B. Регрессия опухоли in vivo: лечение рака у млекопитающих в соответствии с настоящим изобретением без ограничения области охвата изобретения

Для исследования использовали 20 мышей-самцов линии С57 в возрасте 6-8 недель. Животных случайным образом распределяли по группам с учетом веса тела. Индукцию опухолей осуществляли подкожной инъекцией мышам 1×10⁵ клеток Pan 02 в заднюю лапу. Мышам давали время для развития опухолей до среднего размера около 200 мм³ и распределяли случайным образом (рандимизировали) на 2 группы по 10 мышей в каждой с учетом размера опухоли. Первую группу мышей иммунизировали в дни 0 и 10 после рандомизации внутрикожным введением раковой панкреатической вакцины (приготовленной в соответствии с примером 1), а вторую, т.е. контрольную, группу мышей оставляли без иммунизации (без воздействия). Дважды в неделю регистрировали размер опухолей вплоть до того момента, когда размер опухоли достигал 10% от веса тела животного.

Объем опухолей в группе воздействия не увеличивался по сравнению с контрольной группой (фиг.10). В действительности в группе с воздействием наблюдалось уменьшение размера опухолей, что указывает на ослабление условий болезни. В общем в группе с воздействием увеличилась выживаемость и уменьшился размер опухолей.

В группе с воздействием обнаружено замедленное развитие опухолей и регрессия массы опухолей по сравнению с животными, не подвергавшимися воздействию.

Эти примеры с очевидностью демонстрируют, что вакцина из раковых клеток с использованием в рецептуре «Mycobacterium w» обладает усиленной иммуногенностью и иммунореактивностью по отношению к гетерогенному раковому антигену (гетерогенным раковым антигенам), специфичному (специфичным) для ткани/органа.

Другие эксперименты с мышами и иммуноанализ ex vivo показывают, что вакцина из раковых клеток способна генерировать эффекторную функцию, означающую, что иммунная система и ее часть способны эффективно убивать раковые клетки-мишени гетерогенной природы, специфичные для ткани/органа. Вакцина обладает также эффективностью in vivo в лечении рака.

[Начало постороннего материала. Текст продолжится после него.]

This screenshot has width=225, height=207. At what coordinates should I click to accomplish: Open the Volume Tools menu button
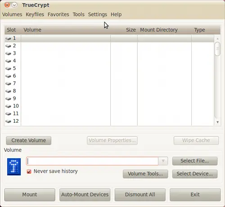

Таким образом, раковая вакцина использована для того, чтобы справляться с раком, с точки зрения задерживания, подъема или лечения рака. Вакцина может также использоваться для регрессии существующих опухолей и подавления раковых клеток.

1. Раковая вакцина, включающая экспрессирующие один или более антигенов раковые клетки и эксципиенты, где указанный антиген экспрессируется раковыми клетками с повышенным уровнем p38 и где указанные раковые клетки получены приведением в контакт указанных раковых клеток и Mycobacterium w.

2. Раковая вакцина по п. 1, где количество экспрессирующих антиген раковых клеток в рецептуре раковой вакцины находится в диапазоне от 10⁴ до 10⁹.

3. Раковая вакцина по п. 1, которая при введении млекопитающему вызывает клеточную иммунную реакцию, специфичную для ткани/органа, к которым принадлежат раковые клетки.

4. Раковая вакцина по п. 1, которая при введении млекопитающему вызывает гуморальную иммунную реакцию, специфичную для ткани/органа, к которым принадлежат раковые клетки.

5. Раковая вакцина по п. 1, дополнительно содержащая адъювант.

6. Раковая вакцина по п. 5, где адъювантом является Mycobacterium w.

7. Раковая вакцина по п. 1, где раковые клетки получают от пациента и/или из хранилища клеток.

8. Способ лечения рака у млекопитающего, включающий введение млекопитающему терапевтически эффективного количества раковой вакцины по п. 1.

9. Способ по п. 8, где рак представлен гомологичными или гетерологичными клетками.

10. Способ по п. 8, где раковая вакцина включает раковые клетки, полученные от того же или другого млекопитающего.

11. Способ по п. 8, где путь введения является парентеральным.

12. Способ по п. 8, где путь введения является внутрикожным.